Should providers and their business partners adopt a wait-and-see attitude toward CER? I think not, for several reasons. The situation reminds me of “The Rest of the Story” features made famous by Paul Harvey, a legendary radio broadcaster, because headlines often mask important details that put a different spin on the news. The CER story is more complicated and more important than indicated by its coverage in the healthcare news. CER is here to stay, no matter what happens to its authorizing legislation, because it is an essential input to the performance improvement processes that will make the difference between success and failure for most providers and payers over the next few years.
ROADBLOCKS TO CER IMPLEMENTATION
As reporters and analysts rightly note, CER is not ready for widespread adoption because the foundations of valid research are not yet solid. Most of the existing scientific research on drugs and procedures compares a single intervention with a placebo. Controlled studies that compare the clinical effects of two or more approaches are rare, although they are becoming more common as researchers develop methodologies that appropriately incorporate the complexities of comparative research.
Of course, political pressures will be applied as good research begins to suggest that some clinical interventions are better than others, and many caregivers will continue traditional practices in spite of evidence that an alternative produces superior results. Ironically, the rapid and promising development of molecular medicine will give some credence to physicians who claim exemptions from evidence-based practices because “my patients are different.”
Indeed, comparative-effectiveness research is developing in parallel with a revolutionary shift from the 20th century clinical paradigm of one-size-fits-all to the more complex realm of personalized, predictive medicine that is significantly mediated by epigenetic factors. The underlying scientific challenges would be overwhelming-even if drug and device manufacturers were eager to “let the chips fall where they may” and clinicians were prepared to change practice patterns on the basis of solid new medical evidence.

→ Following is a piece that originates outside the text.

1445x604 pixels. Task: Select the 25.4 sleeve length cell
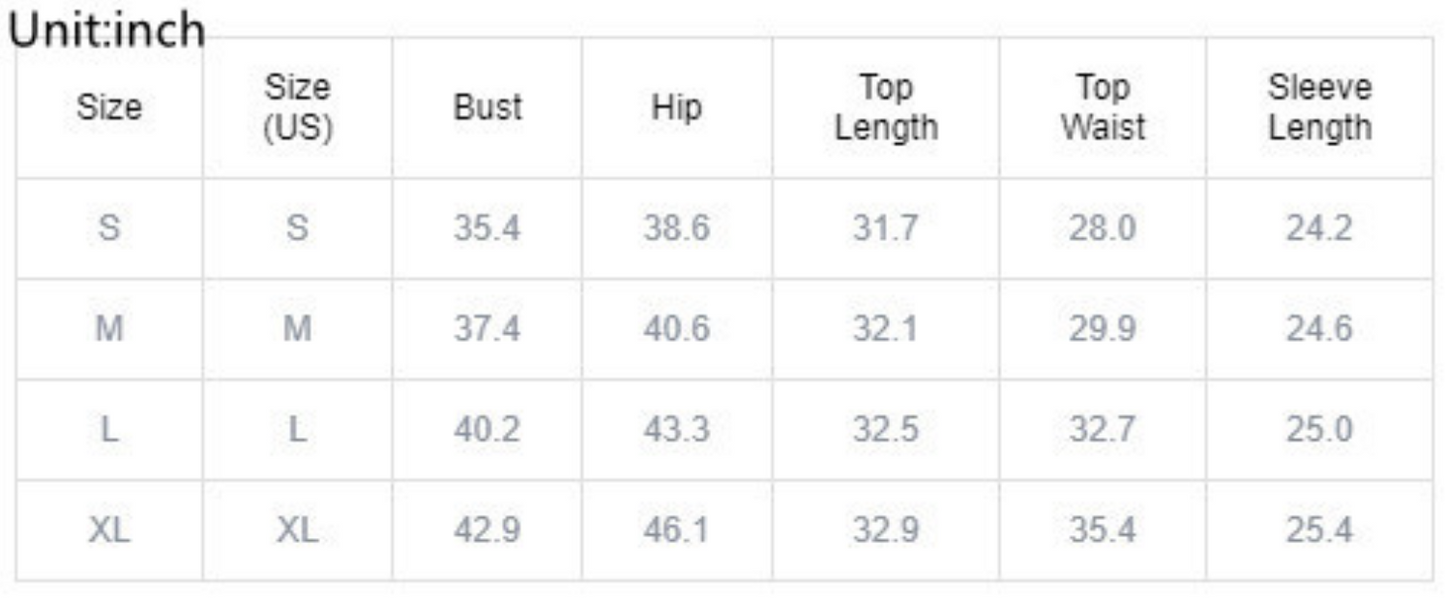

THE CASE FOR CER IN SPITE OF REFORM
CER programs are solidly embedded in HITECH and PPACA because reform focused initially on reducing expenditures. Even a few Republicans joined Democrats in a quest to harness spending on medical services that did not measurably improve health. Comparative-effectiveness studies had bipartisan support as a tool for identifying and eliminating unproductive expenditures, giving clinicians the information they needed to make the best decisions. CER was also promoted as a valuable source of information that consumers could use to make intelligent choices when confronted with therapeutic options.
However, due to intense political battles that erupted in the summer of 2009-specifically, town hall meetings reacting to rumors of “federal death panels”-any cost-related applications of CER were explicitly prohibited as a price to be paid for passing the reform laws. PPACA states that the Centers for Medicare and Medicaid Services (CMS) cannot use any of PCORI's findings to make coverage decisions. If two treatments with different prices are equally effective, public health plans will not be allowed to favor the less-expensive therapy.